But it varies from year to year. 
Additionally mid June till mid September the german summer holidays are going on and logically more people are visiting the "Stellplätze" and the tourist attractions. Outside summer holidays it is the main season for " retirees".

Cost for "Stellplatz".: 
Take an average of 8-12 Euros all including. 
But...you can take always the cost free locations. Mainly they are "quite allright" to "very good". There only electricity and water supply will cost about 2-4 Euros per day, in case you need it. Dumping of "old stuff" often is cost free.
The cost free "Stellplätze" are marked in green on the overview map in "Bordatlas". But pay attention to the fact, that sometimes Hotels are offering a Stellplatz cost free, but only when you will have a meal at the Hotel/Restaurant. 
And...it is not forbidden at all, to stay overnight on a normal parking place. May be your navigation system can show the parking places . E.g. in a forest or a nature park area, or in a town.
Where a normal car is allowed to park, a motorhome is allowed too (without chairs and tents outside).

Living costs: 
The most cheapest suitable food you get always at the Supermarket chains "Lidl", "Aldi", and " Netto". This is fact. 

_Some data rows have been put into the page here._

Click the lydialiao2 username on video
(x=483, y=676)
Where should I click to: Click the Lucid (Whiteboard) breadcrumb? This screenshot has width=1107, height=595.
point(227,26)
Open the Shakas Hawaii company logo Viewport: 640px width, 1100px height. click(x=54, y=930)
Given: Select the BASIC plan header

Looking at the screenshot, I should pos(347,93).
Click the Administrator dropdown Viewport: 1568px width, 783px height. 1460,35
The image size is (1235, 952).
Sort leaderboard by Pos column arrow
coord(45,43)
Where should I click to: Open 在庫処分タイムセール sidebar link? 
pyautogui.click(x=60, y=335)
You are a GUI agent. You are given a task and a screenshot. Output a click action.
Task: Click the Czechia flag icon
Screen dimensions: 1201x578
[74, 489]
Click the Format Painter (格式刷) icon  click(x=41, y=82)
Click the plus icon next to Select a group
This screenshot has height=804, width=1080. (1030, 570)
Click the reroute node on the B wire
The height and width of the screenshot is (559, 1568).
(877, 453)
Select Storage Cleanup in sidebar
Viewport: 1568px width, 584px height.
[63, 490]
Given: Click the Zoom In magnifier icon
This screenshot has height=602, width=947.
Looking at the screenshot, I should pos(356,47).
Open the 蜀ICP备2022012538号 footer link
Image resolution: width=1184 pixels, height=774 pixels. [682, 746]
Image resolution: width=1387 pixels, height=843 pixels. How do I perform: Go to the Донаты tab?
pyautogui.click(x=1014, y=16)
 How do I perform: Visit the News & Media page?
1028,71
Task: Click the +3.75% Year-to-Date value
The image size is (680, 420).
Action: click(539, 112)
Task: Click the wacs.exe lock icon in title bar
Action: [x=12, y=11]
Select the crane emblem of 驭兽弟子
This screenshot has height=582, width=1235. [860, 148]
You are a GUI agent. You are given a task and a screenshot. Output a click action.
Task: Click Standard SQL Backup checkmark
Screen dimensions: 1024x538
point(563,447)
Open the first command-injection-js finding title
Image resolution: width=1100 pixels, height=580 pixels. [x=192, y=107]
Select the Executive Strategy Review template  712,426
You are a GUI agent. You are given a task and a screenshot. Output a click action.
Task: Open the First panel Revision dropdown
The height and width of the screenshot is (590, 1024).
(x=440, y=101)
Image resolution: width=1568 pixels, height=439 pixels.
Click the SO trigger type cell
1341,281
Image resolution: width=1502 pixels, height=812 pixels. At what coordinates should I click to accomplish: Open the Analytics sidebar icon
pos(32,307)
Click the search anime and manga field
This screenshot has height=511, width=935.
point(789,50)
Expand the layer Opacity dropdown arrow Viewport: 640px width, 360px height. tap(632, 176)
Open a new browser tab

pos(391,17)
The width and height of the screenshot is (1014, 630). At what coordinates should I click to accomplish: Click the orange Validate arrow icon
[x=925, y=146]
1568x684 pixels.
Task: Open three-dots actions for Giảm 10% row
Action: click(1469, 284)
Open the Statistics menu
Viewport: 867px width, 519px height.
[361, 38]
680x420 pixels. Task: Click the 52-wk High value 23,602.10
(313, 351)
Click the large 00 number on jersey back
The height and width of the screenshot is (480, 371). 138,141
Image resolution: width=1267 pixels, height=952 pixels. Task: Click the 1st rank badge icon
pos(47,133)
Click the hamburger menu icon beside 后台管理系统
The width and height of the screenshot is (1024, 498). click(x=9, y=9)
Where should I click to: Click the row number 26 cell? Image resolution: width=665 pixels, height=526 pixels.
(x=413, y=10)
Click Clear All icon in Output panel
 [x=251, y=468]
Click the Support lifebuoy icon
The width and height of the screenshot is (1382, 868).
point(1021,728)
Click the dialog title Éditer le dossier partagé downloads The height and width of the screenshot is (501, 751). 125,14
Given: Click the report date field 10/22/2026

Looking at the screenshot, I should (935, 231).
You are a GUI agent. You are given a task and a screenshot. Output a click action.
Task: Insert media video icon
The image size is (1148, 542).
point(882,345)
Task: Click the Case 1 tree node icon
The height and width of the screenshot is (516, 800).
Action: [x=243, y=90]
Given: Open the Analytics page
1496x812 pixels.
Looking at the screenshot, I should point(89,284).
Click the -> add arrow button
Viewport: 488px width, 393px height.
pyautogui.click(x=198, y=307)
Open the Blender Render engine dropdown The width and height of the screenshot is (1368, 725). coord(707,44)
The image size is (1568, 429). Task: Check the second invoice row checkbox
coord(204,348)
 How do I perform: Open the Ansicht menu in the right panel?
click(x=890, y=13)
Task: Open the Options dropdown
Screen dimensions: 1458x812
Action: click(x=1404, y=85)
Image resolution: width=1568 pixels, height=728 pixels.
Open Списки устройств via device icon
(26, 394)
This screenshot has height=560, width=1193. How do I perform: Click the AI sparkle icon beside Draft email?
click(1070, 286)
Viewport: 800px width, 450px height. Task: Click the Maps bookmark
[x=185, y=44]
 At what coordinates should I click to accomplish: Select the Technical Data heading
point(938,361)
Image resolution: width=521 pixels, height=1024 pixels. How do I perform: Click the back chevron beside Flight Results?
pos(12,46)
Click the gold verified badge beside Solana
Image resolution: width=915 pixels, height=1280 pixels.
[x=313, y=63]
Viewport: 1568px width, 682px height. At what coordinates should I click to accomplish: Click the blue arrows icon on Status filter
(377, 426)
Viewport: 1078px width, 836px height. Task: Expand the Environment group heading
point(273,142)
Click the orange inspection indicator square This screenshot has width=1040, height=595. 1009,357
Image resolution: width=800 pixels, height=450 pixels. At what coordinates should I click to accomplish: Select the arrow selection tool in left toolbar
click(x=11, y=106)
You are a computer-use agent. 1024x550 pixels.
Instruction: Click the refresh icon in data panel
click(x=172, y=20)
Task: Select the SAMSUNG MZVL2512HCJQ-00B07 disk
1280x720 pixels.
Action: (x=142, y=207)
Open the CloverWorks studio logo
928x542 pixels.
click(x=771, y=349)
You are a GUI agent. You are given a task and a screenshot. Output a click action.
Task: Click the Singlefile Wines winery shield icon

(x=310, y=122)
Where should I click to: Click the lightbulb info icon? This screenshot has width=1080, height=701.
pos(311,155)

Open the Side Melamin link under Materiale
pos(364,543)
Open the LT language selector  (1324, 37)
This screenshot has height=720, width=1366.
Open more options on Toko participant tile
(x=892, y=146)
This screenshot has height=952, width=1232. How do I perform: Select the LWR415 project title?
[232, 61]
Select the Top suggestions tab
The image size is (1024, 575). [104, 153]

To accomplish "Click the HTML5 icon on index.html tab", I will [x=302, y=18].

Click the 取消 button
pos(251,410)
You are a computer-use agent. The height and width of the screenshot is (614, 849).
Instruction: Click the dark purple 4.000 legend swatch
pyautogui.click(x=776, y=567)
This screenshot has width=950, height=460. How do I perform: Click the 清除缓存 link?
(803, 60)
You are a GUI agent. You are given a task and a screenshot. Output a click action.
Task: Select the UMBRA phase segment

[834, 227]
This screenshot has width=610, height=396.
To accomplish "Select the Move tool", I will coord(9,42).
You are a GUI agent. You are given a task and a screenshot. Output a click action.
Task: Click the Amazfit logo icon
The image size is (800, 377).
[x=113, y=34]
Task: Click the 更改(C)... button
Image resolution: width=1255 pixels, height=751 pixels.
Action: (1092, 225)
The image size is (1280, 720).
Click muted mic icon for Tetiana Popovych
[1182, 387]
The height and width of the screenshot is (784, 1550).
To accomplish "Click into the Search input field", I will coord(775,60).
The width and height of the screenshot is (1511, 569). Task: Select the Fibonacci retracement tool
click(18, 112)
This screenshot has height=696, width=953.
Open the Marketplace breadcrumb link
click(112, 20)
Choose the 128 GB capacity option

Table and chair rule on "Stellplatz":
If not clearly stated by the owner, there are no rules!!. It depends always on the situation, do it as you feel.

Resumee: 
When you use cost free "Stellplätze" and get your food at "Lidl" (everywhere) you have the cheapest solution, and the quality is quite allright. 

And.....when you are not fixed to Freiburg, Black Forest and so on, try the eastern !! area of Harz mountains and the countries Sachsen and Thüringen with the real traditional, cultural "heart of Germany", the towns Eisenach, Erfurt, Weimar, Jena, Dresden. By the way, this is our favorite region in Germany. 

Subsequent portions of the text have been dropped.